- **Selected excerpt**:
^^^^^^^^^^^^^^^^

What are Operations Research problems which occur in everyday life?

Question

What are Operations Research problems which occur in your everyday life?

Things that come to mind are for example:

• driving to work: shortest path problem
• packing your backpack for vacation: knapsack problem or bin-packing
• planning for every weather condition: robust optimization

When introducing non-math people to OR, I find it helpful to start with applications from everyday life and then explain that these question also companies have in larger dimensions.

For example packing your backpack is a everyday problem and packing trucks, ships, planes is a generalized problem which is industry-relevant.

Answer 1

Every morning, I update and (warm start) solve my Nonlinear Multivariate Dynamic Stochastic Optimal Control problem to figure out what to do that day.

Answer 2

This is literally every conversation I have with investors, so here's my $.02.

Others have described great examples, so I will cover a different aspect:

I have found the use of (everyday) examples makes things more difficult, so I tend to avoid it like the plague.

The reason is that, for a non-math person, once we describe a single application their mind will latch on to that and never let go, especially if they are an authority in something else (e.g. business). If you describe a TSP, then this is suddenly all that OR is about, and that's it.

I have consistently found it excruciatingly difficult to overwrite that idea once it has taken hold. This is very nasty because it can happen in 5 seconds and can consume an entire meeting.

My strategy is to (i) refuse to name applications, or (ii) name at least 20 in a rapid sequence to make the point that the same technology is used for all of these things. In the latter case, I will specifically refuse to go back to any of those 20 examples and describe that in more detail, because I will politely tell my fellow human "that is not what this conversation is about. We can discuss that in another meeting if you want".

Non-math people are often smarter than us, so it's unfair to assume they have to be spoon fed. As long as we don't overwhelm them with jargon, they can keep up just fine, it just takes more skill to bridge the gap seamlessly.

The way I typically do it is to force people to think, so I say things like: "optimisation is a decision-making science. The results of optimisation tell us exactly how to run complex systems. Think about that for a minute".

I then build the conversation based on how they respond. This works because it's suddenly about them, not me.

Once we make a statement, people's mind will seek out the closest thing they know, e.g., "oh so is this like machine learning?". "No".

This can go on for quite a while, and we have to stick to our guns so that people become open to the idea that we are describing a truly new concept, so they can't be "lazy" and reuse their existing knowledge.

It is only after they are able to describe said concept in their own words that I feel safe describing any examples in detail.

Answer 3

Shopping for clothing, furniture, automobiles: decision making with multiple criteria.

^^^^^^^^^^^^^^^^

Dataset items
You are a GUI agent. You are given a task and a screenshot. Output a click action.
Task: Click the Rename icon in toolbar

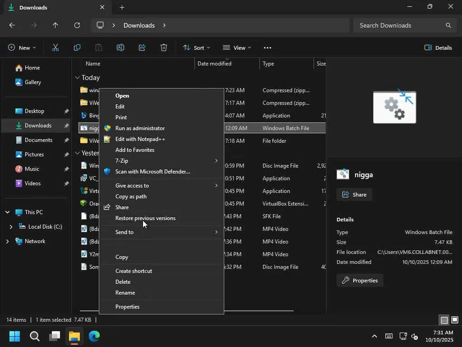(x=120, y=47)
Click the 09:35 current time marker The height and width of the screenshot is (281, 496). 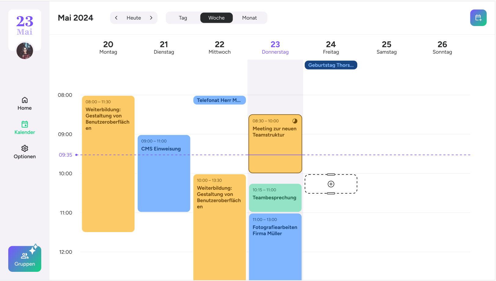(66, 155)
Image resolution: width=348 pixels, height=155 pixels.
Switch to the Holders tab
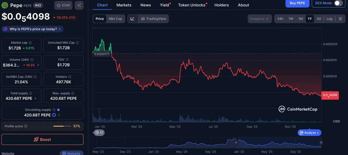coord(221,5)
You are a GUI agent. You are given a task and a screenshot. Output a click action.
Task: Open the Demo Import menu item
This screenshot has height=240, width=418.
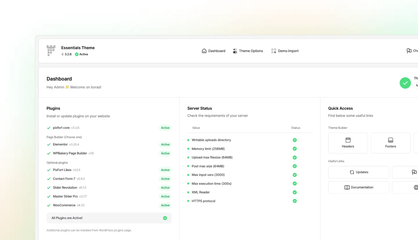[x=285, y=51]

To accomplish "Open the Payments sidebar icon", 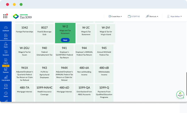I will pyautogui.click(x=6, y=70).
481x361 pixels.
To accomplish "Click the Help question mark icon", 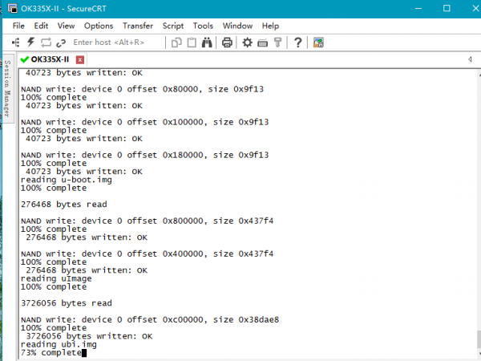I will coord(297,42).
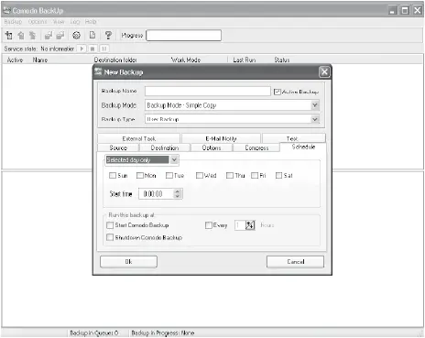
Task: Click the settings gear toolbar icon
Action: click(76, 36)
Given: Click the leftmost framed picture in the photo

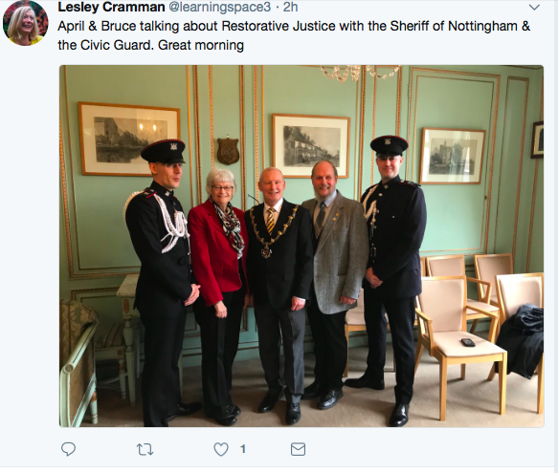Looking at the screenshot, I should tap(129, 140).
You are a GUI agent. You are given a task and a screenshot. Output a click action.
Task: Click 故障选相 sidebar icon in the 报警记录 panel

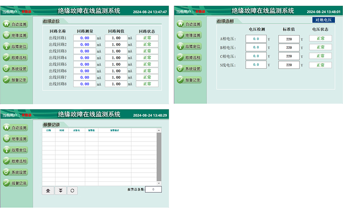pyautogui.click(x=6, y=161)
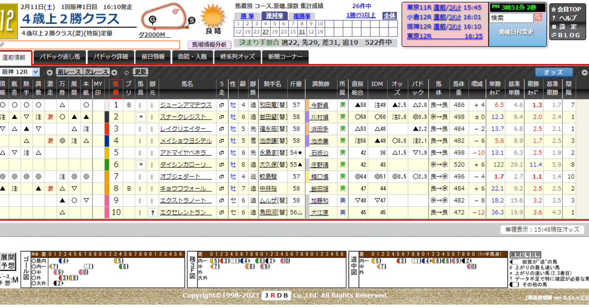This screenshot has width=589, height=308.
Task: Click the refresh icon beside 更新
Action: (126, 72)
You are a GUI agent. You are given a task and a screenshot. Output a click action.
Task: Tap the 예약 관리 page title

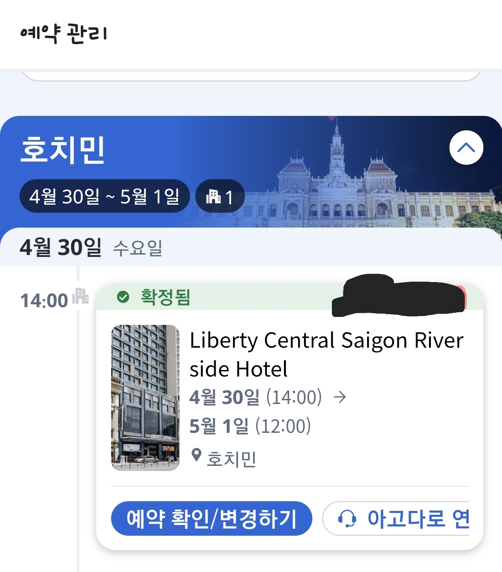click(64, 34)
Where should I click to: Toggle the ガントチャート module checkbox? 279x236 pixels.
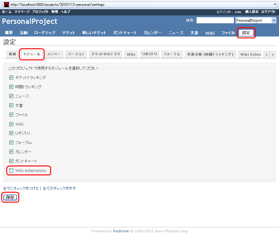pyautogui.click(x=11, y=161)
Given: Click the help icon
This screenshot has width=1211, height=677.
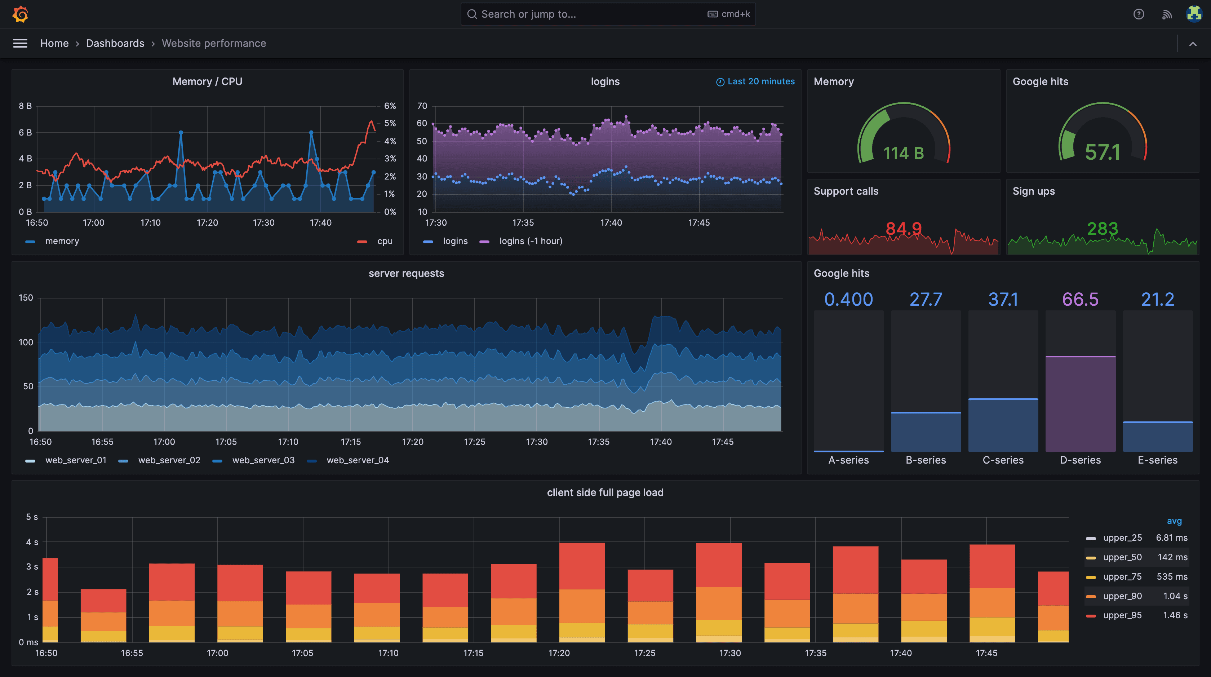Looking at the screenshot, I should [1138, 13].
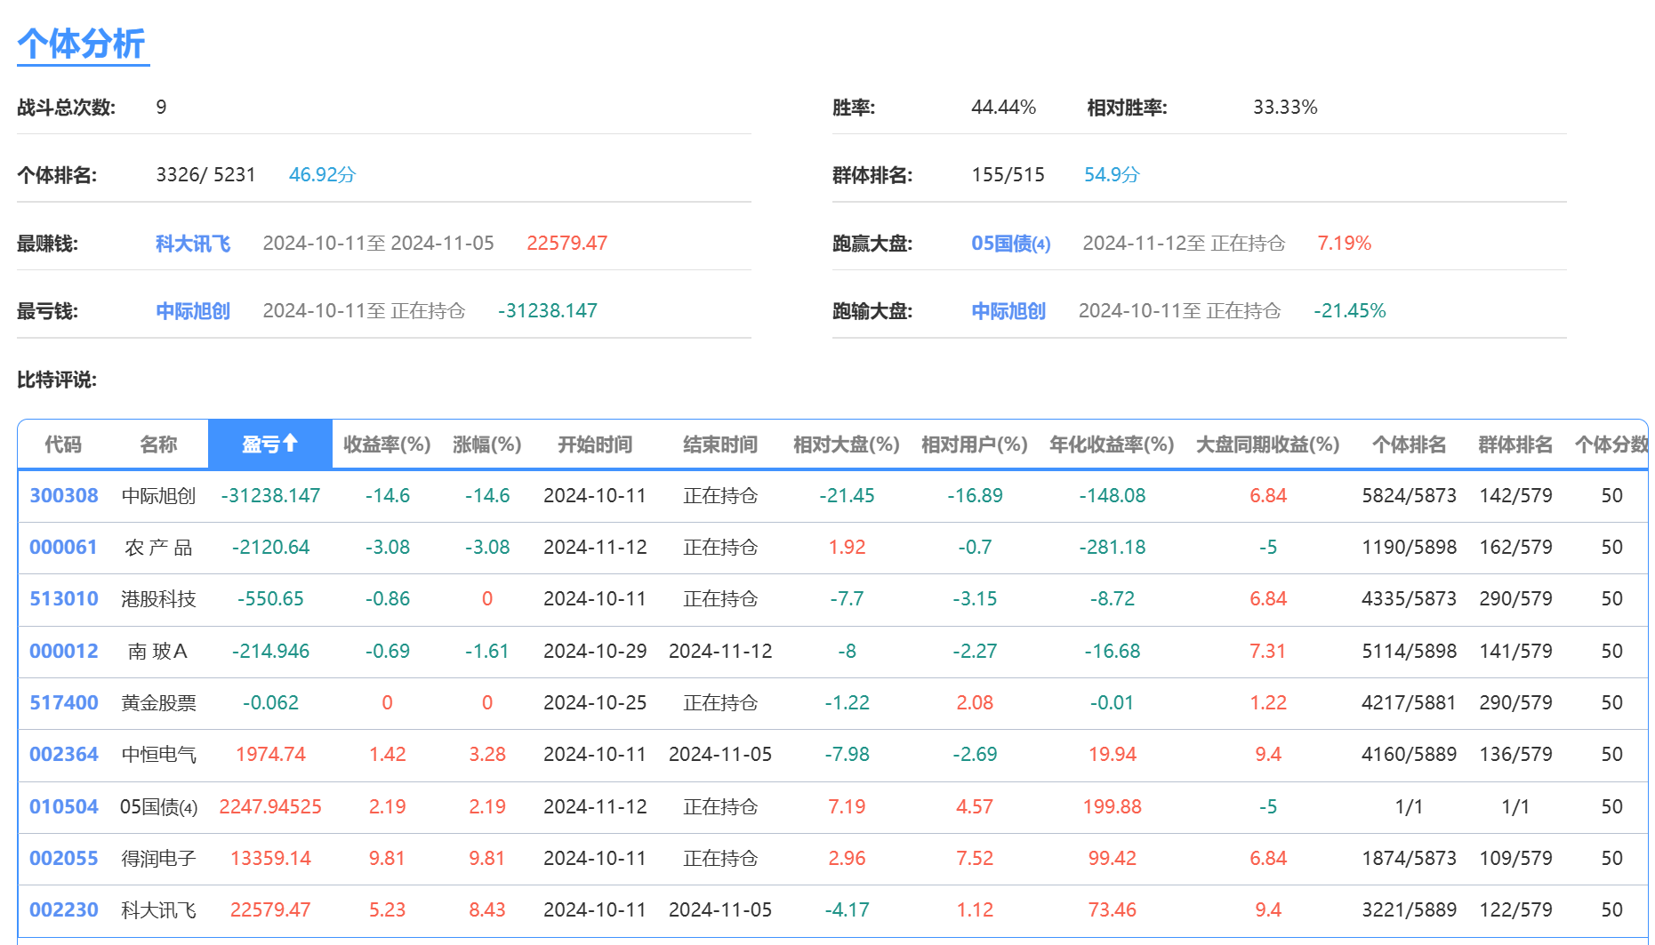The width and height of the screenshot is (1655, 945).
Task: Click 中际旭创 link in 最亏钱 row
Action: tap(192, 311)
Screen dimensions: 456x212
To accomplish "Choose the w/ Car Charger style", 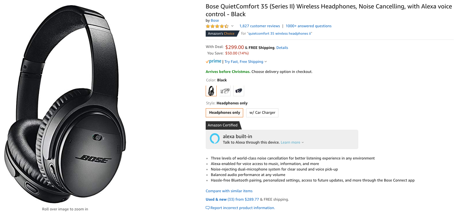I will pyautogui.click(x=262, y=113).
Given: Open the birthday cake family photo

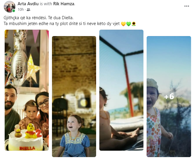Looking at the screenshot, I should click(x=27, y=90).
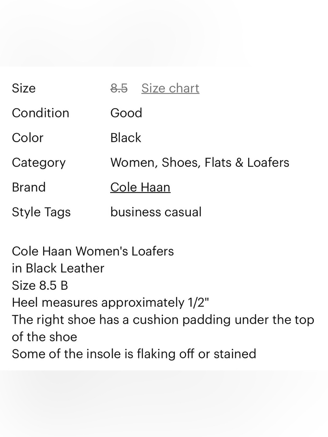Click the Heel measures approximately 1/2" line
The image size is (328, 437).
(110, 303)
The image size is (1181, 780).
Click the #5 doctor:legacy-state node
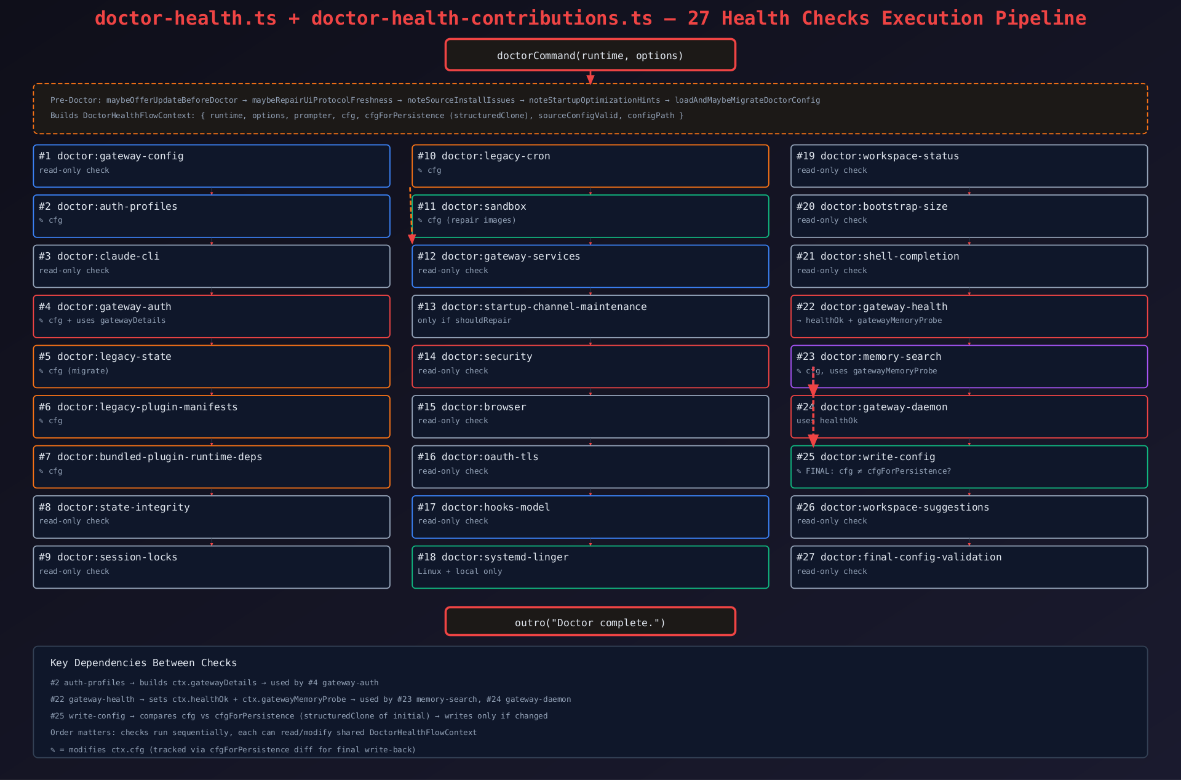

^^^^^^^^^^^^^^^^

- **Problems to solve**:
a) Rewrite the forum thread on everyday Operations Research problems between "When introducing non-math" and "which is industry-relevant.", inclusive, replacing "backpack" with "suitcase".
b) List the Operations Research problems named in the bulleted list of the forum thread on everyday Operations Research problems.
c) Continue the forum thread on everyday Operations Research problems from its last sentence.
These records were taken from a separate source and are unrelated to the forum thread.

- **Answers to the exercises**:
a)
When introducing non-math people to OR, I find it helpful to start with applications from everyday life and then explain that these question also companies have in larger dimensions.

For example packing your suitcase is a everyday problem and packing trucks, ships, planes is a generalized problem which is industry-relevant.

b)
- shortest path problem
- knapsack problem
- bin-packing
- robust optimization

c)
Choosing a check-out lane at a store: queuing theory.

Bagging your own groceries: bin packing.

Washing bird crap off your car: complexity theory (meaning it and trying to prove P = NP are equally futile).

Answer 4

Cutting your lasagna sheets to fit your baking tray with as little waste as possible is a version of the cutting stock problem

Answer 5

Leaving home, running errands, and returning home: TSP, possibly with time windows.

Answer 6

I have always thought of getting everything on the grocery list at the store is somewhat of a TSP problem. I think most people (unknowingly) are trying to come up with a solution to the TSP grocery route in their head.

Answer 7

Woodworking: stock cutting/bin packing.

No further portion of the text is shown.